*SELECTED TEXT*
○ ○ ○ ○
It was only one act–the first act. And that wasn’t nearly enough. This delicious, thought-provoking, fiery new musical by Britt Bonney, a composer and lyricist, music director, and educator based in New York City, promises an eloquent tale of one of the forgotten heroes before Rosa Parks refused to give up her seat in Montgomery, Alabama.
This is a story that needs to be told and this is a wondrous vehicle for it.
But at the talk-back at yesterday’s performance of “Montgomery,” she promised a second act. I can barely wait. This musical is that good–it’s fresh and exciting and tells the story mostly in song. Clocking in at barely an hour, the first act flew by. In the end, it brought the audience to its feet to thunderous applause.
The story is based on Claudette Colvin, a 15-year-old schoolgirl who didn’t give up her seat to a white woman. She was arrested and charged, and eventually convicted. Through her actions, she inspired Mrs. Rosa Parks, who was active in the local chapter of the National Association for the Advancement of Colored People. Colvin was a member of the National Association for the Advancement of Colored People Youth Council. Colvin was not the first to refuse to give up her seat, but she was the first to want to retain a lawyer and go to trial. That decision inspired Parks, and also cost Colvin her life’s dream. The first act of this musical takes us from the bus ride to the trial and the decision by Parks to find an opportunity to make a stand.
○ ○ ○ ○
*LISTED RECORDS*

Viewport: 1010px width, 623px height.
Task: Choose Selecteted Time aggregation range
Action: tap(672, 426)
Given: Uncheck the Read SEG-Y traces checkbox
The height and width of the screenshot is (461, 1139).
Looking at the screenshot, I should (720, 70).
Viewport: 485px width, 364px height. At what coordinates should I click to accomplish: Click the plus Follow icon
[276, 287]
○ ○ ○ ○
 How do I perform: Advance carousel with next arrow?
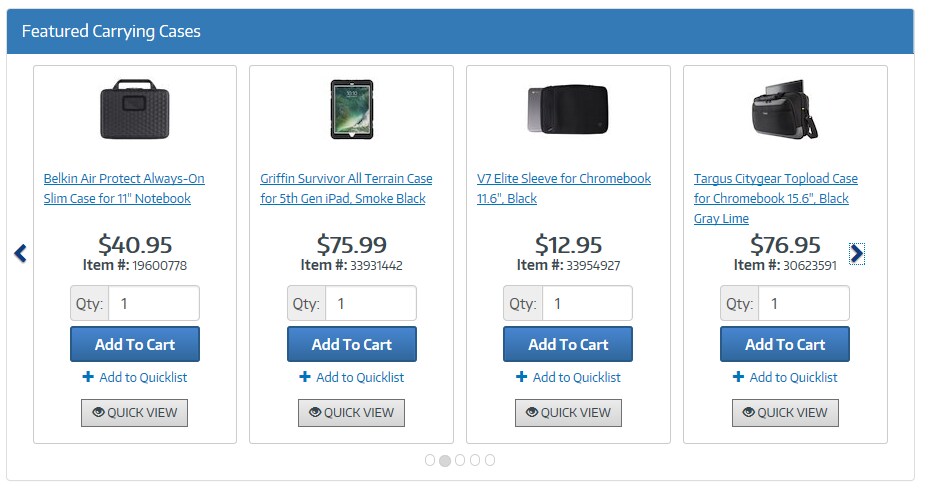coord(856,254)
○ ○ ○ ○
*SET EXERCISE A*
In the review of the musical "Montgomery" above, reproduce the passage from "It was only" up to and including "vehicle for it.".
*SET EXERCISE B*
Name every professional role that the "Montgomery" review assigns to Britt Bonney.
*SET EXERCISE C*
Carry the review of the musical "Montgomery" forward, beginning right after its final sentence.
The rows can be left aside.

*FINAL RESULT A*
It was only one act–the first act. And that wasn’t nearly enough. This delicious, thought-provoking, fiery new musical by Britt Bonney, a composer and lyricist, music director, and educator based in New York City, promises an eloquent tale of one of the forgotten heroes before Rosa Parks refused to give up her seat in Montgomery, Alabama.
This is a story that needs to be told and this is a wondrous vehicle for it.

*FINAL RESULT B*
Composer, lyricist, music director, educator

*FINAL RESULT C*
Without ever preaching or burdening the story with a capital H history, Bonney used the blues-, rock- and gospel-inspired score and the book to bring the audience into the lives of these real people. On a visceral level, you feel the complexities and exhaustion of being a person of color in a Jim Crow South that refuses to abide by the Constitution, and you also feel the stirrings of hope in watching the younger generation raise their heads and follow their hearts. The music and the lyrics tell the story and move the story briskly along, and you keep wanting more.
Kanysha Williams was a riveting Claudette Colvin. She embodied the character’s youth and idealism, and her naivete also. After her refusal and arrest, she was shunned by many in the community, and lauded by others. The NAACP did not feel that she was the “right” test case as she was too dark, too young, too low class, and too “mouthy.” The musical did a righteous job contrasting the way people felt about Colvin and Parks, who was lighter-skinned (more indicative of middle-class), quieter, and more “respectable.”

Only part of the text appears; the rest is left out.